Книга современного писателя, которую “Книжное обозрение” представляет как “лубок о ХХ веке”: “Герои — потаскушкин сын (монах) и сын благополучных родителей (плут) — ищут на Руси правду, каждый на свой лад, да не могут ее найти. Все не так на русской земле… Сочинение задумано как некая сконцентрированная метафорическая история. Тут и революция с комиссарами и раскулачиванием, и убийство последнего царя, и ГУЛАГ, и темные прорицания о будущем…”
Война длиною в жизнь. Сборник рассказов северокавказских писателей. Вступительная статья и составление Гария Немченко. М., “Фолио”, 2007, 763 стр., 3000 экз.
Современная русская проза Кавказа — антология, представляющая творчество более сорока авторов: абхазов, осетин, чеченцев, кабардинцев, адыгейцев и т. д. Рассказы о “тысячелетних традициях и обычаях, об изгнанных в прошлом веке из отчего дома, укрывшихся, как всегда в годину опасности, в горах и возвращающихся теперь почти из небытия, часто — на пепелище. О непростой доле горцев и связанных с ними общей судьбой соседей. Особенно — русских. Особенно, в силу исторических причин, — казаков, тоже надевших на себя и традиционную горскую черкеску, и тот самый наборный пояс” (от составителя). Среди авторов есть широко известные писатели (Фазиль Искандер, Иса Капаев, Алан Черчесов и другие), но больше прозаиков, имена которых, “к большому сожалению”, как пишет составитель, почти неизвестны широкому читателю, — Амир Макоев, Джума Ахуба, Алексей Гогуа, Руслан Тотров, Исламжан Эльсанов и другие.
Фридрих Горенштейн. Бердичев. Избранное. М., “Текст”, 2007, 320 стр., 5000 экз.
Пьеса для чтения “Бердичев”, повесть “Маленький фруктовый сад”, рассказ “Искра”.

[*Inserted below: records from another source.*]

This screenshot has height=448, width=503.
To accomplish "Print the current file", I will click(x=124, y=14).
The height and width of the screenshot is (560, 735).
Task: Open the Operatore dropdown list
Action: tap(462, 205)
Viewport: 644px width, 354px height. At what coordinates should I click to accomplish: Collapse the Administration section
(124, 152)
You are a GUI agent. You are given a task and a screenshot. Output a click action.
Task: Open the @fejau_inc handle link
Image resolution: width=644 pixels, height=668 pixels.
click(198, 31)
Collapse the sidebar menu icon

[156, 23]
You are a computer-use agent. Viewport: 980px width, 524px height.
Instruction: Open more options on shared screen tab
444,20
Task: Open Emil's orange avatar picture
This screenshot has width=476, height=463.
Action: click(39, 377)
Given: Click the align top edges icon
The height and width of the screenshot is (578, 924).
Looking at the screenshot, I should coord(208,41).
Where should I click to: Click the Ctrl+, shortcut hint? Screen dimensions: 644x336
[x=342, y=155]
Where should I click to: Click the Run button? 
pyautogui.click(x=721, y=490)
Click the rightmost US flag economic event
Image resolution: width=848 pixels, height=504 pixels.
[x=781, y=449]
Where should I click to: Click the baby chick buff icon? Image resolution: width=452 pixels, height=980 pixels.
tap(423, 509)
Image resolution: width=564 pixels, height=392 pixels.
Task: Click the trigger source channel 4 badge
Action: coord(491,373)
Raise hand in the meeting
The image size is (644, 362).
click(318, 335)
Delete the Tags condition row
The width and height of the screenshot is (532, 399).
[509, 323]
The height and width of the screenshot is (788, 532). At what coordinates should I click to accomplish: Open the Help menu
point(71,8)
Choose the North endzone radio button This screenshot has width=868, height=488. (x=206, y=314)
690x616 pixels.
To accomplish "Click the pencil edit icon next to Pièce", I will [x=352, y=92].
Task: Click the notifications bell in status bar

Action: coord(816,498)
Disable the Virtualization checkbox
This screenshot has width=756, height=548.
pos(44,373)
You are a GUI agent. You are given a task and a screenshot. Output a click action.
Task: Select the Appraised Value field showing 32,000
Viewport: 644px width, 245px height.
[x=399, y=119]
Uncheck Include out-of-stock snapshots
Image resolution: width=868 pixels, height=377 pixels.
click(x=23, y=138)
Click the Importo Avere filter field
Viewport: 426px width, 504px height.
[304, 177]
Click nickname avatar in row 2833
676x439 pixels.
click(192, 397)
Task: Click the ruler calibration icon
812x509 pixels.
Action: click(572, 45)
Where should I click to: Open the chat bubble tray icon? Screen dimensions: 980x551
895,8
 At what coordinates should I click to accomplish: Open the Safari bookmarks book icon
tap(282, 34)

Дмитрий Горчев. Милицейское танго. СПб., “Амфора”, 2007, 255 стр., 5000 экз.
Современная петербургская проза, хорошо помнящая свои литературные корни; в частности, книгу открывает рассказ “Телефон”, герой которого Алексей Алексеевич упорно копит деньги, только не на шинель, как копил Акакий Акакиевич, а на новый мобильный телефон, чтоб не издевались над ним в новорусской конторе молодые сотрудники, — вполне современный антураж нисколько не мешает развитию классического сюжета с классическим, увы, финалом. В последующих текстах будет и “ночь перед Рождеством”, и молодой человек, изготовившийся кого-то топором зарубить, только вот специально пришитая петелька для топора оборвалась, и т. д. Горчев пишет отнюдь не римейки, для него русско-питерская литература такая же реальность, как и сегодняшний быт Петербурга, и сегодняшний житель этого города, с интонацией ехидно-простоватой делящийся своими размышлениями над жизнью, — размышлениями подчеркнуто самостоятельными, потому как надежд на науку или вменяемость общественного мнения у героя Горчева никаких: “Ученые утверждают, что жизнь — это форма существования белковых тел. Я бы с ними поспорил, потому что, например, вареное яйцо — это, безусловно, белковое тело, но при этом совершенно неживое. Но с учеными спорить бесполезно: у них всегда есть что возразить”. Вместе со своим героем автор пытается открыть для читателя мир заново.